**EXERCISE INPUT**

==========

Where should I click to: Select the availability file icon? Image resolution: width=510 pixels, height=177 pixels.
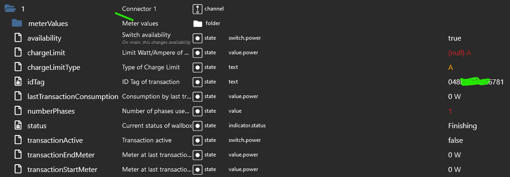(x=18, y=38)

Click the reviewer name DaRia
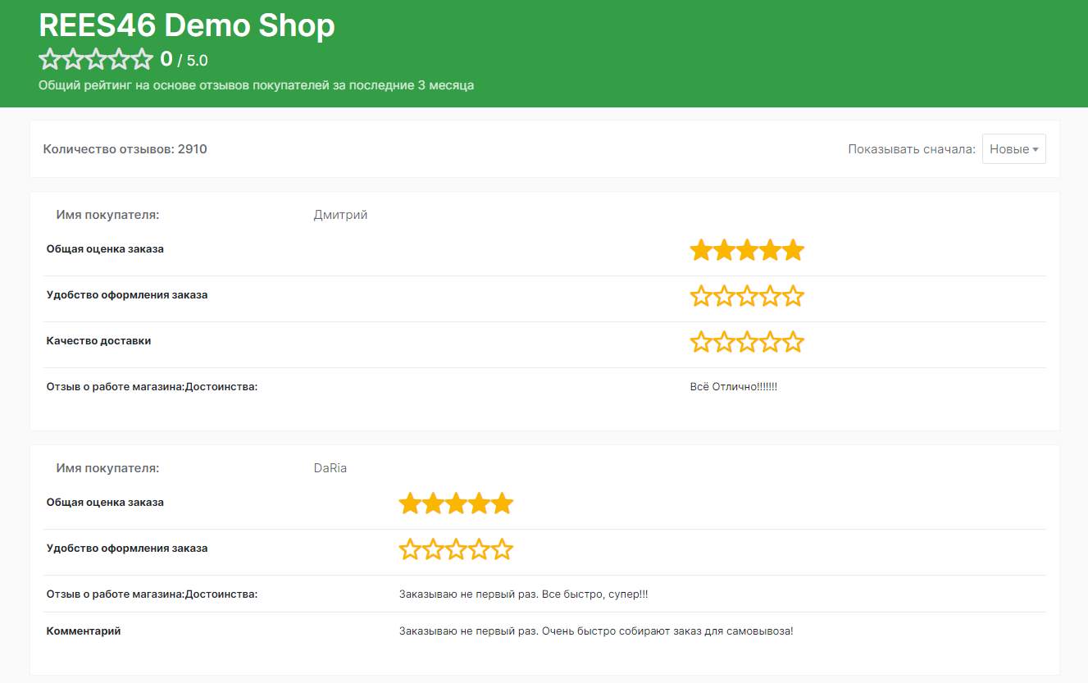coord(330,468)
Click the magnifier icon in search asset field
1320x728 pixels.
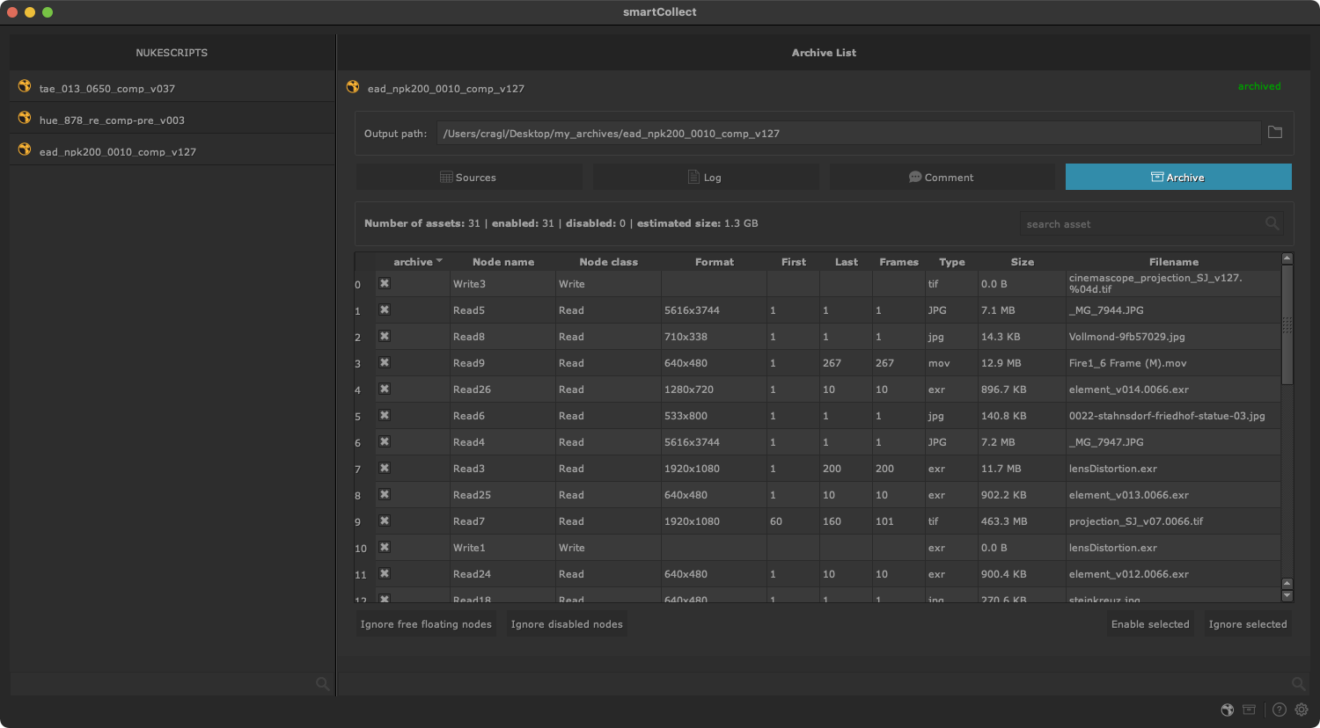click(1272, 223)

==========

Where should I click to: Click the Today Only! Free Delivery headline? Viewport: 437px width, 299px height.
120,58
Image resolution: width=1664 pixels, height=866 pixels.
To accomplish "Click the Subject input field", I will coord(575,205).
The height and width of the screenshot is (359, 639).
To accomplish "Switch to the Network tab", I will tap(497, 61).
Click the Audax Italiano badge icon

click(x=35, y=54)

==========

**ASSIGNED TASK**
Wherever the string "accomplish" occurs in the listing, return the line it sits on.

**RESPONSE**
To accomplish "Click the Subject input field", I will coord(575,205).
To accomplish "Switch to the Network tab", I will tap(497, 61).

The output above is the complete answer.